Neanche l’ingresso di un Panda un po’ meglio del solito e di un giapponese che subisce il blocco mentale dei più rinomati campioni che ha intorno riescono a cambiare gli equilibri. La vera Inter si sveglia intorno al settantesimo e chiude i gobbi maledetti nella loro area. Quando un tiro a botta sicura dell’Olandesina viene parato dal Panda, quando il Leone si fa stoppare quasi ogni pallone da un pischello danese di 20 anni, quando lo stesso Black Mamba spara sulla traversa una palla che doveva solo essere spinta in porta, è evidente che la partita non la raddrizzeremo più.
Se gli scontri diretti ci dovevano dire quanta voglia avessimo di provarci veramente, questo ha dato segnali diametralmente opposti al match di settimana scorsa.
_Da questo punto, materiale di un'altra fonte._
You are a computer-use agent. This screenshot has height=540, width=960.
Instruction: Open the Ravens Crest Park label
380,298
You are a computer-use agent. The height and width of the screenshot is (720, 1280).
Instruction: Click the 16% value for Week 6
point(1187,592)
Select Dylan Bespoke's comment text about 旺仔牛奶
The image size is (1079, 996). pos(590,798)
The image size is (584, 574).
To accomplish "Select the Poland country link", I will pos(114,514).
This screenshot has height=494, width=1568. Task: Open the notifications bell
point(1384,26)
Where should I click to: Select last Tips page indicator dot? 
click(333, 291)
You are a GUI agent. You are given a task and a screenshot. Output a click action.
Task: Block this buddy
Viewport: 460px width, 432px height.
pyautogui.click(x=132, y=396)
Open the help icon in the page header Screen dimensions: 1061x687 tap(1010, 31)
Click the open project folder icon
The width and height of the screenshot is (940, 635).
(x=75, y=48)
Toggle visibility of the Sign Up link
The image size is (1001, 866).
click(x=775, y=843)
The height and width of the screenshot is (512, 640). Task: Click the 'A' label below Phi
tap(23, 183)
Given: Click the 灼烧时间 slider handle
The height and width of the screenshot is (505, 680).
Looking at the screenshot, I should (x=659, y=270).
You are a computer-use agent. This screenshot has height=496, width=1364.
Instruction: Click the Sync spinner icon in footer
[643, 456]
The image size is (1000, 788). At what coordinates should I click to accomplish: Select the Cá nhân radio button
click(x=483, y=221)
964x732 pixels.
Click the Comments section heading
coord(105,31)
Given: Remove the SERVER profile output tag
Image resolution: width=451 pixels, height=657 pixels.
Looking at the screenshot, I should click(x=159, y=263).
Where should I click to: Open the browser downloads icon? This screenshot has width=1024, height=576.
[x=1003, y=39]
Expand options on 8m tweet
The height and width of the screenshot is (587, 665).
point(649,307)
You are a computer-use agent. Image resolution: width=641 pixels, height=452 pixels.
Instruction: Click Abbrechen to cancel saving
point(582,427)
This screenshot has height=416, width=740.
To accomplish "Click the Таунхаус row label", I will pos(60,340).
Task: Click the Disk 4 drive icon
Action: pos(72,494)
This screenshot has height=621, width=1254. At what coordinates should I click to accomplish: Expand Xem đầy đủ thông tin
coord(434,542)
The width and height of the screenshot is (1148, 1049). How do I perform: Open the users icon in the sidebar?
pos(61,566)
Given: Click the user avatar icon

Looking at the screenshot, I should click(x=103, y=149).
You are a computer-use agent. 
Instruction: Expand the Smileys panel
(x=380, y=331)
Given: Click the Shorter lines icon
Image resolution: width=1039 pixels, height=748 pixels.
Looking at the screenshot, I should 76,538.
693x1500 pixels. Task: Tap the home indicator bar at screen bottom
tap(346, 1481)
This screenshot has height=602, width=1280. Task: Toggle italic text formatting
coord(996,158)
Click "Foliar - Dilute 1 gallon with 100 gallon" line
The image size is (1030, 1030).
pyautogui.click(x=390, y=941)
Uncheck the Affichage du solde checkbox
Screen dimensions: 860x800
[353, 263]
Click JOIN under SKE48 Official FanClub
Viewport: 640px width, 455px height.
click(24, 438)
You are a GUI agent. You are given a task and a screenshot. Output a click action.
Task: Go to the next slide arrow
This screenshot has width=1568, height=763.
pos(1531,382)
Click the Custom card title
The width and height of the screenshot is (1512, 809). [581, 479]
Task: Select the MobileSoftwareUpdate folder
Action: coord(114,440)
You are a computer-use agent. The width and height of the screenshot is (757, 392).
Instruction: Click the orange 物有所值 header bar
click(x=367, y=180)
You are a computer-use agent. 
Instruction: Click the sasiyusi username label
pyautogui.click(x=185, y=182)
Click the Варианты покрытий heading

Gli unici pericoli per 70 minuti sono stati tre (3) cross di Maicon, poi qualche verticalizzazione di Sneijder improvvisamente apparso in campo. Leonardo non ha molte colpe, se non quella di dover essere in grado di valutare la stanchezza dei propri giocatori: il Cuchu interno non riesce a trovare mai la posizione; fortunatamente il Sindaco si fa ammonire al 48esimo per saltare la partita con la Fiorentina e riposare, riportando Esteban davanti alla difesa dove si trova a suo agio. Non schierare Nagatomo dall’inizio e preferirgli Kharja si è rivelato un errore, ma il problema principale dell’Inter stasera è stata la testa dei nerazzurri in campo: svuotati, fragili, bloccati, come se avessero paura di giocare contro una squadra di cadaveri come quella bianconera, ormai trasformata nell’Inter dei tempi bui.
Ora è tutto più difficile, e sono purtroppo costretto ad ammettere che il treno dei sogni di gloria forse lo abbiamo salutato stasera. Peccato. Ci avevo quasi creduto.